*** Block opens ***

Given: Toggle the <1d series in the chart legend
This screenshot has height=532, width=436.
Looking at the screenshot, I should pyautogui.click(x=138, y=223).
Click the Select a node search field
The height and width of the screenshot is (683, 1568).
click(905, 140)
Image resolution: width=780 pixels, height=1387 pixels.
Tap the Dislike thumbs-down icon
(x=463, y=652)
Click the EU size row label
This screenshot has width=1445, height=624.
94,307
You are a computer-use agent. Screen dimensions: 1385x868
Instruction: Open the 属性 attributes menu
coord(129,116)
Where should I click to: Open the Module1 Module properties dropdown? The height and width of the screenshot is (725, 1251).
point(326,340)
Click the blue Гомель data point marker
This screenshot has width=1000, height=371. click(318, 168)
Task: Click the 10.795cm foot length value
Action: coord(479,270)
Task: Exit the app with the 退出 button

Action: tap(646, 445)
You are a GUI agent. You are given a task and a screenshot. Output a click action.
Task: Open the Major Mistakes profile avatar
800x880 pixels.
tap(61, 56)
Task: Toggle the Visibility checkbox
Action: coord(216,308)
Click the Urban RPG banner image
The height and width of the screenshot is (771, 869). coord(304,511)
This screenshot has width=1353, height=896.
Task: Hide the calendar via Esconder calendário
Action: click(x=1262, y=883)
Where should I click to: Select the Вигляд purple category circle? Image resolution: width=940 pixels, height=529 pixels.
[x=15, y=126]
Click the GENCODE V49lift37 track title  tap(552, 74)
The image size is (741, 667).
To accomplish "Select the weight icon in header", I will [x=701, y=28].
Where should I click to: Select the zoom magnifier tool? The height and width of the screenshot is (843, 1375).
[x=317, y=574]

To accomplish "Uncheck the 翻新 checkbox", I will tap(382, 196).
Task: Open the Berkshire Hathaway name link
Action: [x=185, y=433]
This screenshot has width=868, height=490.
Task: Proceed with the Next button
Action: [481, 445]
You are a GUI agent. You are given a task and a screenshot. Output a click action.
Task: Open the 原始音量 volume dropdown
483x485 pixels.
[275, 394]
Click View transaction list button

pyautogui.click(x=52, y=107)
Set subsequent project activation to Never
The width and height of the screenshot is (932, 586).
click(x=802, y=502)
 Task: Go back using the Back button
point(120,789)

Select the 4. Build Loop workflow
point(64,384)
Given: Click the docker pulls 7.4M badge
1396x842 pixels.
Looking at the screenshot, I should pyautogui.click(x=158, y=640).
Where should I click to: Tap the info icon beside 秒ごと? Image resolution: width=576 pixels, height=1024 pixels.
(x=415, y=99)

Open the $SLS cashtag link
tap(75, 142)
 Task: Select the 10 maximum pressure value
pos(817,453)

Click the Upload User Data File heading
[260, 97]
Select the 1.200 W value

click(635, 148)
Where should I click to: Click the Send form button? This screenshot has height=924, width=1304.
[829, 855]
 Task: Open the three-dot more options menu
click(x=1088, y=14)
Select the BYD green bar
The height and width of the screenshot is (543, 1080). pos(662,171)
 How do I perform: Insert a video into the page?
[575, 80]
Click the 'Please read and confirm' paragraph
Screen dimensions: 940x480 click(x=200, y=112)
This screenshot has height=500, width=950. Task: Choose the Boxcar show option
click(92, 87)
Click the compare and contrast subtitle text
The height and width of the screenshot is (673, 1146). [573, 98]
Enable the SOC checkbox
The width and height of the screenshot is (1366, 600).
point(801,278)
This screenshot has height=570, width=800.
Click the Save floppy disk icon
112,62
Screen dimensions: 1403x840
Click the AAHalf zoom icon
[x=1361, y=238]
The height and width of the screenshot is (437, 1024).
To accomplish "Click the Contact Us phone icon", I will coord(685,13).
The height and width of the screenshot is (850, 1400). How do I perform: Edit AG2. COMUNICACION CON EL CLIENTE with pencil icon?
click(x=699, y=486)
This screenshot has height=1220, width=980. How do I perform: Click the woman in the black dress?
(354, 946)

*** Block closes ***

**Exercise**
Your response needs to restate the lines above exactly.

**Response to this task**
Given: Toggle the <1d series in the chart legend
This screenshot has height=532, width=436.
Looking at the screenshot, I should pyautogui.click(x=138, y=223).
Click the Select a node search field
The height and width of the screenshot is (683, 1568).
click(905, 140)
Image resolution: width=780 pixels, height=1387 pixels.
Tap the Dislike thumbs-down icon
(x=463, y=652)
Click the EU size row label
This screenshot has width=1445, height=624.
94,307
You are a computer-use agent. Screen dimensions: 1385x868
Instruction: Open the 属性 attributes menu
coord(129,116)
Where should I click to: Open the Module1 Module properties dropdown? The height and width of the screenshot is (725, 1251).
point(326,340)
Click the blue Гомель data point marker
This screenshot has width=1000, height=371. click(318, 168)
Task: Click the 10.795cm foot length value
Action: coord(479,270)
Task: Exit the app with the 退出 button

Action: tap(646, 445)
You are a GUI agent. You are given a task and a screenshot. Output a click action.
Task: Open the Major Mistakes profile avatar
800x880 pixels.
tap(61, 56)
Task: Toggle the Visibility checkbox
Action: coord(216,308)
Click the Urban RPG banner image
The height and width of the screenshot is (771, 869). coord(304,511)
This screenshot has width=1353, height=896.
Task: Hide the calendar via Esconder calendário
Action: click(x=1262, y=883)
Where should I click to: Select the Вигляд purple category circle? Image resolution: width=940 pixels, height=529 pixels.
[x=15, y=126]
Click the GENCODE V49lift37 track title  tap(552, 74)
The image size is (741, 667).
To accomplish "Select the weight icon in header", I will [x=701, y=28].
Where should I click to: Select the zoom magnifier tool? The height and width of the screenshot is (843, 1375).
[x=317, y=574]

To accomplish "Uncheck the 翻新 checkbox", I will tap(382, 196).
Task: Open the Berkshire Hathaway name link
Action: [x=185, y=433]
This screenshot has width=868, height=490.
Task: Proceed with the Next button
Action: [481, 445]
You are a GUI agent. You are given a task and a screenshot. Output a click action.
Task: Open the 原始音量 volume dropdown
483x485 pixels.
[275, 394]
Click View transaction list button

pyautogui.click(x=52, y=107)
Set subsequent project activation to Never
The width and height of the screenshot is (932, 586).
click(x=802, y=502)
 Task: Go back using the Back button
point(120,789)

Select the 4. Build Loop workflow
point(64,384)
Given: Click the docker pulls 7.4M badge
1396x842 pixels.
Looking at the screenshot, I should pyautogui.click(x=158, y=640).
Where should I click to: Tap the info icon beside 秒ごと? Image resolution: width=576 pixels, height=1024 pixels.
(x=415, y=99)

Open the $SLS cashtag link
tap(75, 142)
 Task: Select the 10 maximum pressure value
pos(817,453)

Click the Upload User Data File heading
[260, 97]
Select the 1.200 W value

click(635, 148)
Where should I click to: Click the Send form button? This screenshot has height=924, width=1304.
[829, 855]
 Task: Open the three-dot more options menu
click(x=1088, y=14)
Select the BYD green bar
The height and width of the screenshot is (543, 1080). pos(662,171)
 How do I perform: Insert a video into the page?
[575, 80]
Click the 'Please read and confirm' paragraph
Screen dimensions: 940x480 click(x=200, y=112)
This screenshot has height=500, width=950. Task: Choose the Boxcar show option
click(92, 87)
Click the compare and contrast subtitle text
The height and width of the screenshot is (673, 1146). [573, 98]
Enable the SOC checkbox
The width and height of the screenshot is (1366, 600).
point(801,278)
This screenshot has height=570, width=800.
Click the Save floppy disk icon
112,62
Screen dimensions: 1403x840
Click the AAHalf zoom icon
[x=1361, y=238]
The height and width of the screenshot is (437, 1024).
To accomplish "Click the Contact Us phone icon", I will coord(685,13).
The height and width of the screenshot is (850, 1400). How do I perform: Edit AG2. COMUNICACION CON EL CLIENTE with pencil icon?
click(x=699, y=486)
This screenshot has height=1220, width=980. How do I perform: Click the woman in the black dress?
(354, 946)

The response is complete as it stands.